Early intervention improves outcomes for young children with ASD

A recent study published in the July 2015 issue of the Journal of the American Academy of Child and Adolescent Psychiatry demonstrates that early intervention, beginning between 18 and 30 months of age improves outcomes for children with autism spectrum disorder (ASD) at age 6.

Early intensive behavioral intervention is recognized an as efficacious approach for improving outcomes for young children with ASD. However, most studies of comprehensive, intensive intervention only report immediate outcomes at the end of intervention and the degree to which these outcomes are sustained over time is largely unknown.

Following children who participated in a randomized, controlled trial of the Early Start Denver Model, a group of researchers led by Dr. Annette Estes of the University of Washington Autism Center, evaluated long-term outcomes for 39 children at age 6 years. Participating children were randomized into community-intervention-as-usual or ESDM intervention for 2 years at an average of 15 hours per week. Outcomes were evaluated in terms of IQ, adaptive behavior, autism symptoms, challenging behavior, and diagnosis based on clinical examinations by experts who did not know previous intervention histories of the children and by parent reports of functioning at home and in the community.
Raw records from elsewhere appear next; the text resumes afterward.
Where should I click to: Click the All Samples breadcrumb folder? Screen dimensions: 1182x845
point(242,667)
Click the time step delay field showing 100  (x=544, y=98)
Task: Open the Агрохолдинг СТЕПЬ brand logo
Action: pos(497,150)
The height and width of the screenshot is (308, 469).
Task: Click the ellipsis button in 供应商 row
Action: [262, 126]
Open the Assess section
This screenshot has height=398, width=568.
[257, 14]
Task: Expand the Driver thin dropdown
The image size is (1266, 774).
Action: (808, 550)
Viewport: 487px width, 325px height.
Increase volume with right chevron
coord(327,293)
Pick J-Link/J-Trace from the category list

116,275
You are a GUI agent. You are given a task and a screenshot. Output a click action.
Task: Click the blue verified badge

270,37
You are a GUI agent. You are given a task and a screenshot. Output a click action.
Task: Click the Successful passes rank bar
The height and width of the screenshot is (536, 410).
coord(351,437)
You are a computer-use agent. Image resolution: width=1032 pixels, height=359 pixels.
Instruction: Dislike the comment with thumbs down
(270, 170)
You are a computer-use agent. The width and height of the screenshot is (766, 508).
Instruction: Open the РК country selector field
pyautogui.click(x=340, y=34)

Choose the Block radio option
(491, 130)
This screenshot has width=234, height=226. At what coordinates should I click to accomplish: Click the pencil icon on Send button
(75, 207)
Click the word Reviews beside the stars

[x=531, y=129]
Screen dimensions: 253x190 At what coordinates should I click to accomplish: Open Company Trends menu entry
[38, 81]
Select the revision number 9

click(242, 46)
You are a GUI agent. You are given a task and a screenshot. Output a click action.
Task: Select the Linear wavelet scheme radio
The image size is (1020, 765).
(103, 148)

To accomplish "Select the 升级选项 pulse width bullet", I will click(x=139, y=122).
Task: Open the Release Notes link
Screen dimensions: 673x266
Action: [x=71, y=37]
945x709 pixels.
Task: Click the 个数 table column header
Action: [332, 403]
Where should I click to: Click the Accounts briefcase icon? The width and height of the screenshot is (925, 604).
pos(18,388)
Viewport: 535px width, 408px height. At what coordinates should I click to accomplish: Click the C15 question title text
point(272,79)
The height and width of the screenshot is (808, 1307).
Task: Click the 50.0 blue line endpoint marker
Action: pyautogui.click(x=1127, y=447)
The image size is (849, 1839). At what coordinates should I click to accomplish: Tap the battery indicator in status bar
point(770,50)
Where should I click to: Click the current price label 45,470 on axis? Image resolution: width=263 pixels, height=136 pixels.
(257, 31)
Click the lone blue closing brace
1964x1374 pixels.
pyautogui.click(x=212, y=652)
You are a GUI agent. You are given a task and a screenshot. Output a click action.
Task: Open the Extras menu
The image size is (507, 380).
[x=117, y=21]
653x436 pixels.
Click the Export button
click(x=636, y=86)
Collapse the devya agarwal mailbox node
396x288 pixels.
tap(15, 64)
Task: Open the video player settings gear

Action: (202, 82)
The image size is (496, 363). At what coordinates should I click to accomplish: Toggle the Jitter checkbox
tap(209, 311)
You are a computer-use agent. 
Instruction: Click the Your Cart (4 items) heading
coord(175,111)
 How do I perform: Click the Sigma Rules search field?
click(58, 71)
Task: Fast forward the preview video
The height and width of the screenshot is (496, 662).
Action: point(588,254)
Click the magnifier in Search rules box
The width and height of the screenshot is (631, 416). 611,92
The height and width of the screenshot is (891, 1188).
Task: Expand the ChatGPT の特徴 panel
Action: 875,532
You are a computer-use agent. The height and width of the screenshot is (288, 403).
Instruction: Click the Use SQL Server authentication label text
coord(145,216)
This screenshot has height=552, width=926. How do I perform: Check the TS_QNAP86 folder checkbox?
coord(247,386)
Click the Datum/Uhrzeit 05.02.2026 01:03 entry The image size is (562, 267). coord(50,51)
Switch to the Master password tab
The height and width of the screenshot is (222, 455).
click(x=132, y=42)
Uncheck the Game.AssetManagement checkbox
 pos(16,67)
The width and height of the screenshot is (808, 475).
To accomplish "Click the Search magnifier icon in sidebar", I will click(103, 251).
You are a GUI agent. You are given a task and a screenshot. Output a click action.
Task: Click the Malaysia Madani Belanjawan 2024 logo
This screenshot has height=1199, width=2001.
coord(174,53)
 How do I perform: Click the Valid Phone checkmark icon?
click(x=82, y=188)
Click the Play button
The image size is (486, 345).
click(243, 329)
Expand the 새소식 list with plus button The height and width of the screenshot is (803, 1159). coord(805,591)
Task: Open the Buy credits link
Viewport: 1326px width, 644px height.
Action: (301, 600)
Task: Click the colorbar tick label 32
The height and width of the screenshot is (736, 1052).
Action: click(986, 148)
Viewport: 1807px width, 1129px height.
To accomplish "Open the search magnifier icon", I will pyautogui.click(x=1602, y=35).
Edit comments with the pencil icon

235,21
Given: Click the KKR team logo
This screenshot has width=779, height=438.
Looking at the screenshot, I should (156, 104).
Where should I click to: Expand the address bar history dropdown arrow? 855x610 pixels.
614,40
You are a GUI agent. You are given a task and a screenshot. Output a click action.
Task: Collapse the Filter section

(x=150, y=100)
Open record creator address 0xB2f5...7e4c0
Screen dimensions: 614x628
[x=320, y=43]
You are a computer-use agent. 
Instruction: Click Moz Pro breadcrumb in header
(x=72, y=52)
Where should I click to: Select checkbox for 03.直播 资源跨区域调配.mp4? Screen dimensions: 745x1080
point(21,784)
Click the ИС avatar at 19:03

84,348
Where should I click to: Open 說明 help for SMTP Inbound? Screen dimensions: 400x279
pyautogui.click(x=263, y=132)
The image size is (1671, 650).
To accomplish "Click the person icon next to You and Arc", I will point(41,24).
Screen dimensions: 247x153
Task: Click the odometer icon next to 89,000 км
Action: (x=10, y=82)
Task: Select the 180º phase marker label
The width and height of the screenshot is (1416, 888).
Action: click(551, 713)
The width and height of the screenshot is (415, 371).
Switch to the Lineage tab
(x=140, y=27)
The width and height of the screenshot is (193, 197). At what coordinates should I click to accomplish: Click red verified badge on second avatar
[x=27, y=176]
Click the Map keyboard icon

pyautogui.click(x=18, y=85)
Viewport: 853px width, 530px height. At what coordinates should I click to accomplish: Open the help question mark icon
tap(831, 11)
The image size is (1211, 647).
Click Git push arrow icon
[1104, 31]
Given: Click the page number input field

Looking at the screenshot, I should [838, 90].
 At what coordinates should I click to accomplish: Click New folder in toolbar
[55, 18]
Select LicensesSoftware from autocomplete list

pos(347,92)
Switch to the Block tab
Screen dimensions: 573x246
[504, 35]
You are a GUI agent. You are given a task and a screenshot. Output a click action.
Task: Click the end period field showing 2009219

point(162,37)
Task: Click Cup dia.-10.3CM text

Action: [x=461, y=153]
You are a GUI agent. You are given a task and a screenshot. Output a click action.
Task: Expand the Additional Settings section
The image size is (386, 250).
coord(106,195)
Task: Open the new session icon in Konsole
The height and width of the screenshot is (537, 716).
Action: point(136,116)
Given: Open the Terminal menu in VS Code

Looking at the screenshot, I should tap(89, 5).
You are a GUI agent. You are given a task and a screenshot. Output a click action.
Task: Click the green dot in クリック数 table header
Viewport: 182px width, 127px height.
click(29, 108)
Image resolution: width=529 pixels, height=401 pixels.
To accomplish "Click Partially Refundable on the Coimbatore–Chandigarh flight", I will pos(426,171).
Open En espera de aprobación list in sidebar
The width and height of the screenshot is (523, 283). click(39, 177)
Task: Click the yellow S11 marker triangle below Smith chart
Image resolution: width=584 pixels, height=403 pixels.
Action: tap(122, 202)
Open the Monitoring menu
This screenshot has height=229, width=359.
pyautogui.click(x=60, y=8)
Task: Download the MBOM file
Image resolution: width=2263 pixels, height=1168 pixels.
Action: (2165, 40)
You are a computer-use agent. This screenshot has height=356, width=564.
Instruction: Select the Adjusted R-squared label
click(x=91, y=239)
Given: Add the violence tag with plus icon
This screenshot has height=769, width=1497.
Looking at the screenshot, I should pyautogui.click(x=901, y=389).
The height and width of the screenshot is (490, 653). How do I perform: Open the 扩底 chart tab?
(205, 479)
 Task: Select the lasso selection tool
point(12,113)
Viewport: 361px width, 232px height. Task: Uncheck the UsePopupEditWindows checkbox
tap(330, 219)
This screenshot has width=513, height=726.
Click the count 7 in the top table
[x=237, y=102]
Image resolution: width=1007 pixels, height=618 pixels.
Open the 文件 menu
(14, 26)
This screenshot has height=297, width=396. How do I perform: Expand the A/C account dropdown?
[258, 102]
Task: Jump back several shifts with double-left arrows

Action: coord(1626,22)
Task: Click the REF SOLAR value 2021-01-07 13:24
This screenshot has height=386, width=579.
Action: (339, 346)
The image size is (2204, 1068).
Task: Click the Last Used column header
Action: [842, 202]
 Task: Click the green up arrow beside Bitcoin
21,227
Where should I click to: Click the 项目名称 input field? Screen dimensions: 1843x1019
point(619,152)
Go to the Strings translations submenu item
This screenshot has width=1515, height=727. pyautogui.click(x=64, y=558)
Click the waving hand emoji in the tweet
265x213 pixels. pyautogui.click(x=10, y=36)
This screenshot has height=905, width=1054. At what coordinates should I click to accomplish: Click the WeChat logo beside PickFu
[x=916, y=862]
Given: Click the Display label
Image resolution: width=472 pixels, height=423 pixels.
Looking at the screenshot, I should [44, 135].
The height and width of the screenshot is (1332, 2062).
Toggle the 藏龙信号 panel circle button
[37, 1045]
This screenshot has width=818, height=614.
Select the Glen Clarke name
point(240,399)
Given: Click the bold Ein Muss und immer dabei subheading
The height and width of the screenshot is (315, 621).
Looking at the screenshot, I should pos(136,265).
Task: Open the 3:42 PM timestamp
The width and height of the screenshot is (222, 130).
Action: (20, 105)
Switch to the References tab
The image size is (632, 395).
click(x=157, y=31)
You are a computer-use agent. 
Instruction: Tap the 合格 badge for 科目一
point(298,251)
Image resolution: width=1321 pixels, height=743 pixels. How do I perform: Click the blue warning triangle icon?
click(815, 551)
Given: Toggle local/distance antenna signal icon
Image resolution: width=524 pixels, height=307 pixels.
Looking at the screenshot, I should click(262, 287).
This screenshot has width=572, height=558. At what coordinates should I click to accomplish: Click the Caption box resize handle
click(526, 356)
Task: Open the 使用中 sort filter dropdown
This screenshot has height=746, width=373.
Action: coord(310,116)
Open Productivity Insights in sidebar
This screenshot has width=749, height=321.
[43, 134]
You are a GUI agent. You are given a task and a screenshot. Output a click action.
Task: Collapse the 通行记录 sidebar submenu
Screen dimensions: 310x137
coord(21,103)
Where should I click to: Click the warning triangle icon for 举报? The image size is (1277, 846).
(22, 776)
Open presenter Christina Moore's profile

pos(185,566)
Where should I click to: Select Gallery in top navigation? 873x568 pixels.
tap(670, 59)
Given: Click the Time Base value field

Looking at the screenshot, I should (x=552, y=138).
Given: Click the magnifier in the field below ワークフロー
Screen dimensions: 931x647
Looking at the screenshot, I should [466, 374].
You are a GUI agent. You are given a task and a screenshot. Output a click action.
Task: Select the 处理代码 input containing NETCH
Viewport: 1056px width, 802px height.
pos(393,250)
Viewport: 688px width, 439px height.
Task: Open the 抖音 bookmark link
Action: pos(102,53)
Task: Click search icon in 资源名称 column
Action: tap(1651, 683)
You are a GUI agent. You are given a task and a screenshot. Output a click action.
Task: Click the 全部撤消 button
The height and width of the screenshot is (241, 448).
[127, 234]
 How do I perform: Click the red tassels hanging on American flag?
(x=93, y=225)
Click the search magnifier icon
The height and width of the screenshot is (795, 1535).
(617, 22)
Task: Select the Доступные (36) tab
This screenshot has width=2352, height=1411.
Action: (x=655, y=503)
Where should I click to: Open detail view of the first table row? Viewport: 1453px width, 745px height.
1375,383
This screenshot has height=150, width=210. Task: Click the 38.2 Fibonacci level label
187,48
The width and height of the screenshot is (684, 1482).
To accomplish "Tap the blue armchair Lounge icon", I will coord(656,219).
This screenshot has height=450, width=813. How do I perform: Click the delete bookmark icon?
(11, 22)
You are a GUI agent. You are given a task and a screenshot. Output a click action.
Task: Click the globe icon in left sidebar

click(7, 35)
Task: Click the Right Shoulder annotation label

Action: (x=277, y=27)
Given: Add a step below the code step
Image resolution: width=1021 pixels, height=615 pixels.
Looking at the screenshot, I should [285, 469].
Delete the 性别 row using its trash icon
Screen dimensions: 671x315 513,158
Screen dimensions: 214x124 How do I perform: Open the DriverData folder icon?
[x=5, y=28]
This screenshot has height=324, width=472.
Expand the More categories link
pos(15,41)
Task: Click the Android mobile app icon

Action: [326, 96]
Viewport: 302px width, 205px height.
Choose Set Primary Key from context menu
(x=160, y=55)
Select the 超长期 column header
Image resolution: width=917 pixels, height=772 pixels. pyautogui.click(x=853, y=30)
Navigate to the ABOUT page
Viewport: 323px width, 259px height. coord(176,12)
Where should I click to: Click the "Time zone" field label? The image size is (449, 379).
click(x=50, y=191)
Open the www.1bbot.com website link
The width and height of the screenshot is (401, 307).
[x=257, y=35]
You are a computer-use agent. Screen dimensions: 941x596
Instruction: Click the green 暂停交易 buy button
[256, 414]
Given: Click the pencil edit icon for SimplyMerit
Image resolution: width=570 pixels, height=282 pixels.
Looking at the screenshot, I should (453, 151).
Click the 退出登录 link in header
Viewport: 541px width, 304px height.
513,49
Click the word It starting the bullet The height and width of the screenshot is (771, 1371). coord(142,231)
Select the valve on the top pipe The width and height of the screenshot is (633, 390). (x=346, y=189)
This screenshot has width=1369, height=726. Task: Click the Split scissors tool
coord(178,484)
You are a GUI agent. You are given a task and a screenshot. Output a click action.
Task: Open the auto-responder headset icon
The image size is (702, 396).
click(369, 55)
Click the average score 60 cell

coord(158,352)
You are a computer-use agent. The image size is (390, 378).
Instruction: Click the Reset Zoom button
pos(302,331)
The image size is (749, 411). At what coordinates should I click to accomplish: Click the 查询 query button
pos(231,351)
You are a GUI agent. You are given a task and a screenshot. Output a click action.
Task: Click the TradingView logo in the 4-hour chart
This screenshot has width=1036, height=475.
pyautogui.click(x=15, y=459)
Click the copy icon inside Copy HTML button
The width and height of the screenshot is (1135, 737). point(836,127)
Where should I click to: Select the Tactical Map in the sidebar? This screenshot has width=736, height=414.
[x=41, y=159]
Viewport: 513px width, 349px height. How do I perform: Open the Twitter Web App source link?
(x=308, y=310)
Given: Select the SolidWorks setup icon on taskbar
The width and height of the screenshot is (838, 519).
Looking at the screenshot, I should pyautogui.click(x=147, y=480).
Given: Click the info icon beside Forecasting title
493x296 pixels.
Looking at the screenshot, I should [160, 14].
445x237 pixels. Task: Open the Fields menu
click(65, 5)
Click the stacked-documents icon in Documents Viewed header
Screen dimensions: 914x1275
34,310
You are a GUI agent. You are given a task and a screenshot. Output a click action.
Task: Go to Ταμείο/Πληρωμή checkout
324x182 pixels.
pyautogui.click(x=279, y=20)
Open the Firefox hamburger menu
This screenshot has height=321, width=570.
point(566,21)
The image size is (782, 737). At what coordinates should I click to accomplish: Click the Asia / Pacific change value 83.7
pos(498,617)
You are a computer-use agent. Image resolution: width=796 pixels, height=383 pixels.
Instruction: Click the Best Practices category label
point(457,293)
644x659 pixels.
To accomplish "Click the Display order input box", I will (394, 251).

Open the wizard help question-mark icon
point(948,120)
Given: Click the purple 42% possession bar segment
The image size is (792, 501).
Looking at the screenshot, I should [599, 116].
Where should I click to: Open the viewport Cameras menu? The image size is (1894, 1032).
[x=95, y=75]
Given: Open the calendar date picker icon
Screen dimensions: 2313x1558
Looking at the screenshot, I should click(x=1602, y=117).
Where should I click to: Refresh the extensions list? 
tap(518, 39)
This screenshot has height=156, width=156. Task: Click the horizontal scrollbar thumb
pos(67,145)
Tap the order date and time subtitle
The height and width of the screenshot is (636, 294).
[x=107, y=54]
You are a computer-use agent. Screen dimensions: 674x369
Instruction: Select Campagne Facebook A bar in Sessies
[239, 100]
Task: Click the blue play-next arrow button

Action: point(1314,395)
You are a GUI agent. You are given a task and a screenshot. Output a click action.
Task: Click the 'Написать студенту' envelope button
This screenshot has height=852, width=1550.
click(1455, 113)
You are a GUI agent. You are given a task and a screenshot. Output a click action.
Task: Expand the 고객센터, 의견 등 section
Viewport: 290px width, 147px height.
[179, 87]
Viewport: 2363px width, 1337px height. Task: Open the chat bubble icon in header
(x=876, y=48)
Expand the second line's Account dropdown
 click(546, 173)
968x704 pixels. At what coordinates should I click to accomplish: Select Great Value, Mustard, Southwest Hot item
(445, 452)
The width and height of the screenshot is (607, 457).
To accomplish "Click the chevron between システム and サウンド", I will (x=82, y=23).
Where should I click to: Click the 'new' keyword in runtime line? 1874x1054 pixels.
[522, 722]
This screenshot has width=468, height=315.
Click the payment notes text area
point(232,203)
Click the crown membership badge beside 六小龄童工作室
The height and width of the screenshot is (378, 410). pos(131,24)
Researchers found that the ESDM group, on average, maintained gains made in early intervention during the 2-year follow-up period in overall intellectual ability, adaptive behavior, symptom severity, and challenging behavior. This is important because children did not lose skills after the intervention trial ended and treatment hours were reduced. No group differences in core autism symptoms were found immediately post-treatment; however, two years later, the ESDM group demonstrated improved core autism symptoms and adaptive behavior as compared with the community-intervention-as-usual (COM) group. The two groups were not significantly different in terms of intellectual functioning at age 6. The two groups received equivalent intervention hours during the original study, but the ESDM group received fewer hours during the follow-up period.